Tuesday, July 22, 2014

"I got my VA loan, I got my house"

Housing Buoyed by 20-Year High for Vet’s Loans: Mortgages
Bloomberg Business Week
By Prashant Gopal and Jody Shenn
July 22, 2014

During his third deployment in Afghanistan, Air Force Staff Sgt. Claude Hunter was so eager to return to the U.S. and buy a house that he signed a contract for a property that his agent showed him over Skype.

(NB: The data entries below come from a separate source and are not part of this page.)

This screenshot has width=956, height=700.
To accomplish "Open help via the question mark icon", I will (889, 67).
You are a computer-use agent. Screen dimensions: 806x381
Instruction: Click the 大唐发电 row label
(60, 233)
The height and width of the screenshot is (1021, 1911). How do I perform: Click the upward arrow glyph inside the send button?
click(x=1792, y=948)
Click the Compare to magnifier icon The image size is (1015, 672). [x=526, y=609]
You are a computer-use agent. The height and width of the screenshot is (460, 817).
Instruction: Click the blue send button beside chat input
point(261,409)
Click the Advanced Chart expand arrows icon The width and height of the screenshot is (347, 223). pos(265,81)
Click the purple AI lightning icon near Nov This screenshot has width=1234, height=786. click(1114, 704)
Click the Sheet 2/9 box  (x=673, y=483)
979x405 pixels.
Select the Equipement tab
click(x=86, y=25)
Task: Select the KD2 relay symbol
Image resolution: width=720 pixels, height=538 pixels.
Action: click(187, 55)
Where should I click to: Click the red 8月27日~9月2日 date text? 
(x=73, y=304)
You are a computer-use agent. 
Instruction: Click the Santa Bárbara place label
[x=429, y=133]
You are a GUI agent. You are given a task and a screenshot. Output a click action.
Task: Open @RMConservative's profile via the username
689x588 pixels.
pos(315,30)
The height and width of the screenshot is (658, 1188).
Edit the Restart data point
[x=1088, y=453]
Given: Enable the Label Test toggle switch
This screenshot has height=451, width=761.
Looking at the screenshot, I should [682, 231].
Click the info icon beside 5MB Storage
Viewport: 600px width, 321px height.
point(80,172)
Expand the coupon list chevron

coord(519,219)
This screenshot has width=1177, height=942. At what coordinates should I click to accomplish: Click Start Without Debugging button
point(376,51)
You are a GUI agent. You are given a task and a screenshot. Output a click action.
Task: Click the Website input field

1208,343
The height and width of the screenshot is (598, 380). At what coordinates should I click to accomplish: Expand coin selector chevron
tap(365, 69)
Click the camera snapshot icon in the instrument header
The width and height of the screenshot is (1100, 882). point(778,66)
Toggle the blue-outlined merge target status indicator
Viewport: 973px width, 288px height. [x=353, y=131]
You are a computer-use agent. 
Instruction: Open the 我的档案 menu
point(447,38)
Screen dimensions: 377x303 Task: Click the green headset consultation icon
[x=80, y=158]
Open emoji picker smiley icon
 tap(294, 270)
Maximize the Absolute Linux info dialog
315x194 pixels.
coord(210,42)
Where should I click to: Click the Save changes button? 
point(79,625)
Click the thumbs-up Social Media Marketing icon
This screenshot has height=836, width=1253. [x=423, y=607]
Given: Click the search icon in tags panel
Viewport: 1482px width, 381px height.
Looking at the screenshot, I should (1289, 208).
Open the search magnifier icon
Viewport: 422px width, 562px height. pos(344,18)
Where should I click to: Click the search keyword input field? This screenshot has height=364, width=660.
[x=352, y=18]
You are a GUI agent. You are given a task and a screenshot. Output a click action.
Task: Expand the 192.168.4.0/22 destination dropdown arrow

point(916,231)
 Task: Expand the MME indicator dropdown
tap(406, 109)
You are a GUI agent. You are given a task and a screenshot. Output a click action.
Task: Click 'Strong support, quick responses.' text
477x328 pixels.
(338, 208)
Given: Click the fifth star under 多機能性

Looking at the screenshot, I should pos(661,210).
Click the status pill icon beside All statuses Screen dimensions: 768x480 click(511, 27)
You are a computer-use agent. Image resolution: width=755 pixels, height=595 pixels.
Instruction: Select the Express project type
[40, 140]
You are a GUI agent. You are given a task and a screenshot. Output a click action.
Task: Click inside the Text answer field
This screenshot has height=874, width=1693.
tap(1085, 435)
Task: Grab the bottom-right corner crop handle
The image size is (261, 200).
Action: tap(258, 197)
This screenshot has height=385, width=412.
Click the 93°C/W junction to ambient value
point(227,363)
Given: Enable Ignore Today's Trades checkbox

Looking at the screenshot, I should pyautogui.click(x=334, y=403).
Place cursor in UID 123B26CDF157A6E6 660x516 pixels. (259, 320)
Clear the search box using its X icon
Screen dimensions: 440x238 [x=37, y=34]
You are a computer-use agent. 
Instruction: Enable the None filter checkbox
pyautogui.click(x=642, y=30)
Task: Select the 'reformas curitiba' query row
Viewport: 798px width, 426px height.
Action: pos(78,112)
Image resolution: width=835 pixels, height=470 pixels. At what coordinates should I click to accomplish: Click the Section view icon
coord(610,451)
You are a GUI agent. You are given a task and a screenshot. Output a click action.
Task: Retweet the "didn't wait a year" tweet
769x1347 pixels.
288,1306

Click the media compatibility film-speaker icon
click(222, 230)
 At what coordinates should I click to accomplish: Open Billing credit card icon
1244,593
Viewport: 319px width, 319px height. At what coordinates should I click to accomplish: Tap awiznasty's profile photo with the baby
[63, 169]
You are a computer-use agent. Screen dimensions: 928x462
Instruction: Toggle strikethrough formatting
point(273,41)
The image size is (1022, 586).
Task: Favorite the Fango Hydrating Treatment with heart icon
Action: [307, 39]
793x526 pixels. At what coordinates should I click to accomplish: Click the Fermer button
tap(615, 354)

Hunter got back in time to close the deal, paying $219,000 in May for the four-bedroom Waldorf, Maryland, house that he financed with a U.S. Department of Veterans Affairs mortgage. It didn’t require a down payment.

“On Facebook, my friends have started posting: ‘I got my VA loan, I got my house,’” said Hunter, 31. “Everybody is just ready. A lot of them have done their jobs overseas and are coming home.”

America’s fragile housing recovery is getting a boost from military buyers using VA mortgages as the U.S. draws down troops after more than a decade of combat in Iraq and Afghanistan. About 4.7 million full-time troops and reservists served during the wars and many are now able to take advantage of one of the easiest and cheapest paths to homeownership. The program’s share of new mortgages, at a 20-year high, is also increasing as other types of government-backed loans have grown more costly.

“The reduction in uncertainty for the returning vets allows them the freedom to spend more, including buying housing,” said Sam Khater, deputy chief economist at CoreLogic Inc., an Irvine, California-based property-data firm. “VA buyers are coming into the market in higher and higher proportions and tend to be first-time buyers, one of the missing drivers in the recovery in housing demand.”